Does anyone know how to stop this happening? Who do we write to?

IMHO the most significant part here is; “Of those cats, nearly 68 per cent were stray, which are unowned cats just walking around. Of those stray cats, 80 per cent weren’t microchipped, while 65 per cent weren’t desexed.”

…aren’t these cats doing the hunting? BECAUSE NO-ONE IS FEEDING THEM.

This should not proceed to making the owners of the owned cats having to waste a small fortune on cat containment, kitty litter and RODENT POISON without some believable study that it is justified.

My house has 7 neighbors 3 of whom have chickens – that are messy eaters and that means rodents.

In protecting our owned cats it is US who go to Kennards to hire a cat trap and remove the stray cats and foxes from the neighborhood. I’ve caught 3 myself.

THIS MEASURE COULD BACKFIRE for the birds/mammals as it will allow well-fed, owned cats territories to be occupied by stray cats and foxes. It will see us all putting rodent bait out in larger quantities and that may kill many of these prized birds, mammals and frogs (It’s often poisoned grain).

I’d really like to see some science behind this that doesn’t sound like lazy bunkum. I once called ACT Animal Services to remove the MANY stray cats from the drain near Woden Hellenic – 20 or so – I was told they only do dogs because cats don’t attack humans. There were plenty of bird carcasses around that drain.

City fringe cat containment is much of what’s necessary.

ACT Animal Services having a blitz on foxes and stray cats might do a whole lot more for the birds and animals this is SUPPOSED TO protect. This is LAZY LAZY ACT GOVT!!!
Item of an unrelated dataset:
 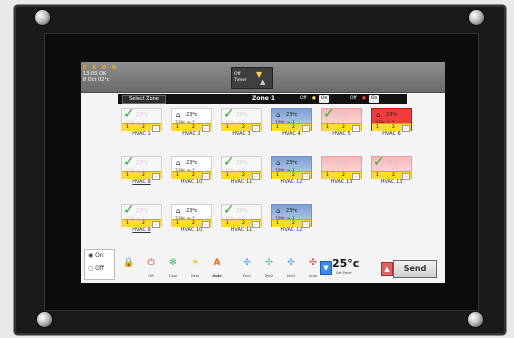 What do you see at coordinates (100, 268) in the screenshot?
I see `zone-off-label: Off` at bounding box center [100, 268].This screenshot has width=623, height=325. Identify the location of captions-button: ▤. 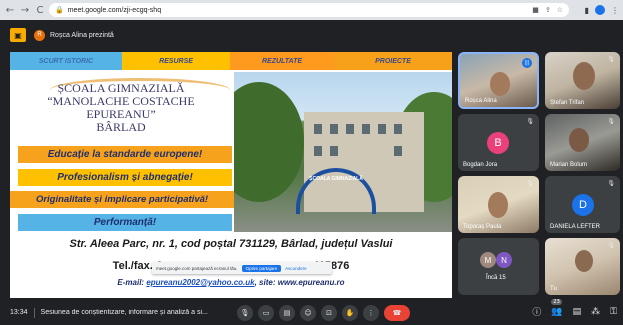
(287, 313).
Graham Cooke5:11 pm 03 Jun 21

So, the Government has rolled out its tame experts to talk about the injuries that cats are supposed to suffer when they roam free. They had to do this because the evidence of attacks on native wildlife in the inner suburbs was flimsy, requiring another excuse to be manufactured. I can find plenty of specialist cat vets who will testify that confinement hurts cats mentally, but of course this is a Greens pursued measure and they are not interested in counter-arguments.
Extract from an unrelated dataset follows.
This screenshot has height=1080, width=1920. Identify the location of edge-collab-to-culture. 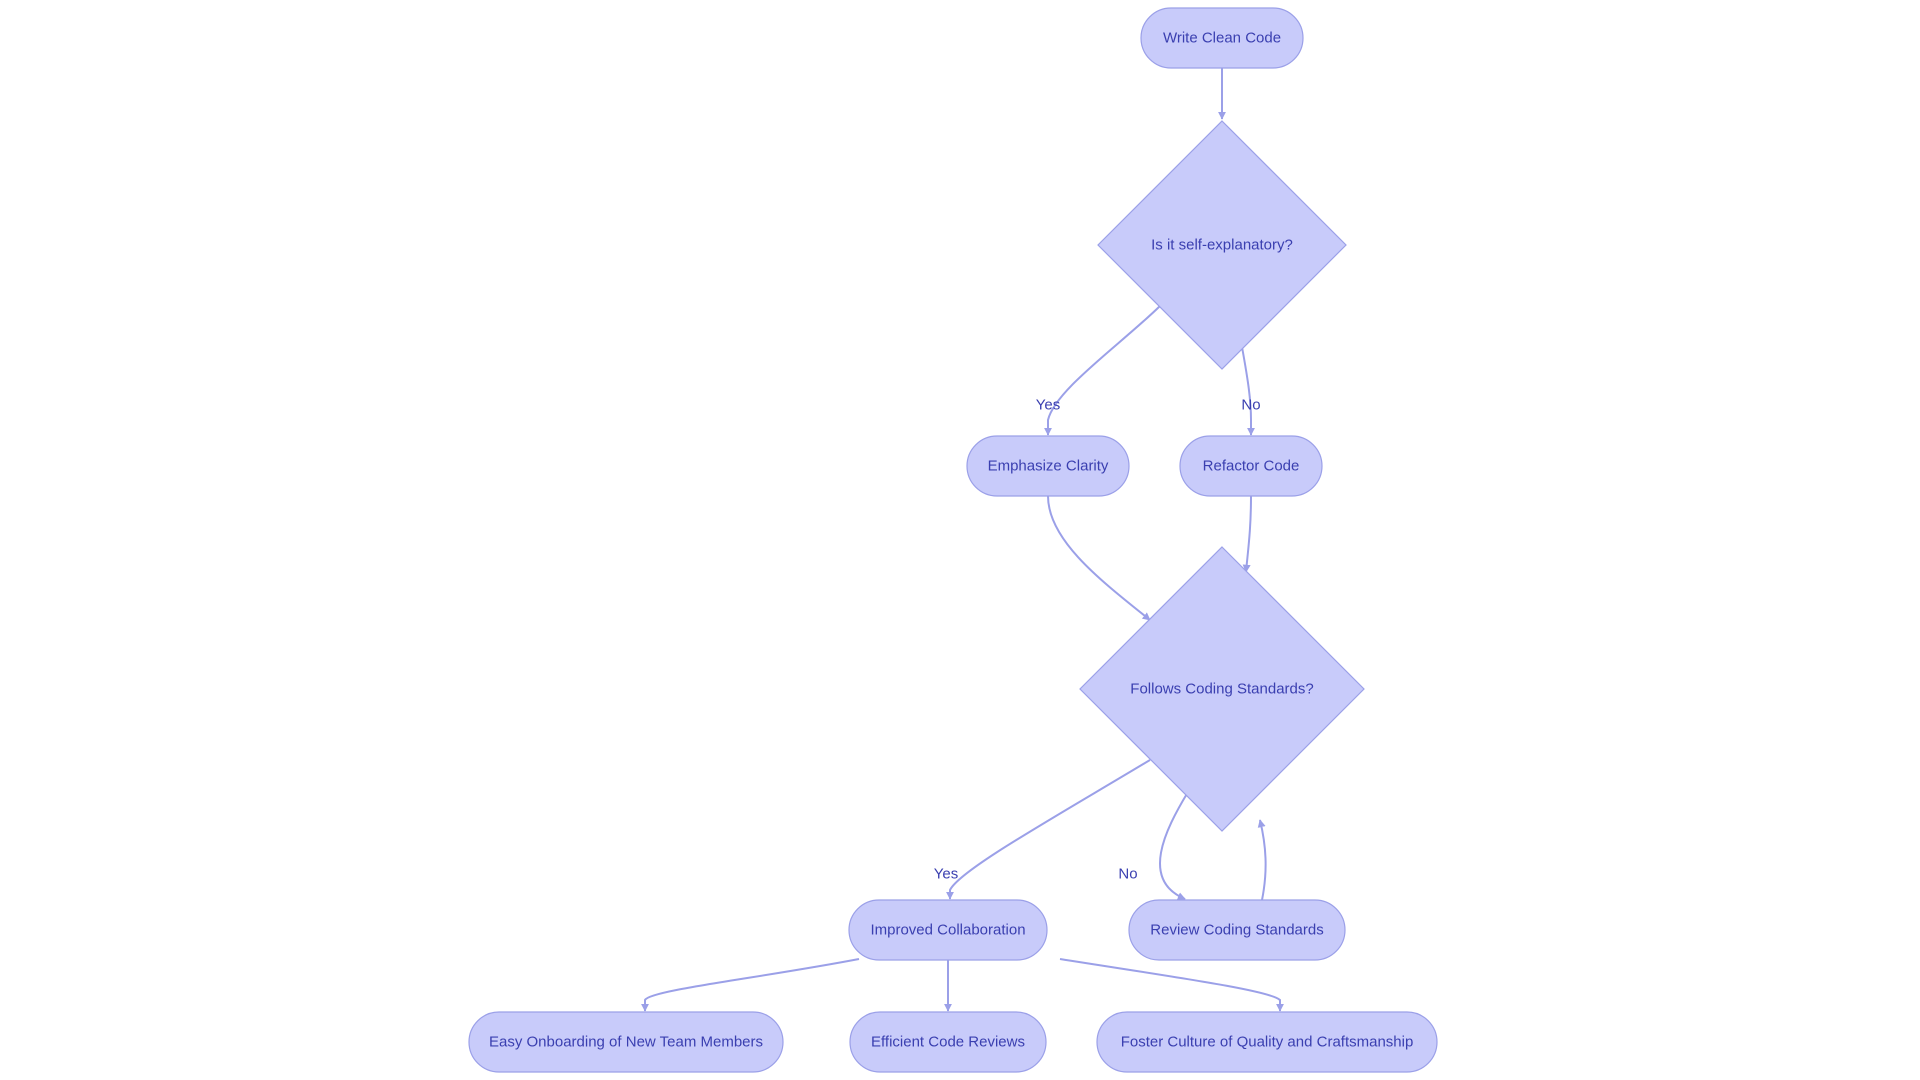
(1172, 985).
Fewer cats = more mice. And don’t we have a mouse plague somewhere?
“Environment Minister Rebecca Vassarotti said Canberra’s free-roaming but owned cats are estimated to prey on 61,000 native birds, 2,000 native mammals, 30,000 native reptiles and 6,000 native frogs each year.”
Only the gullible would trust dubious, unsubstantiated, self-serving statistics concocted by the Greens.

DAS can’t even address nuisance dogs from barking, and they know where they live.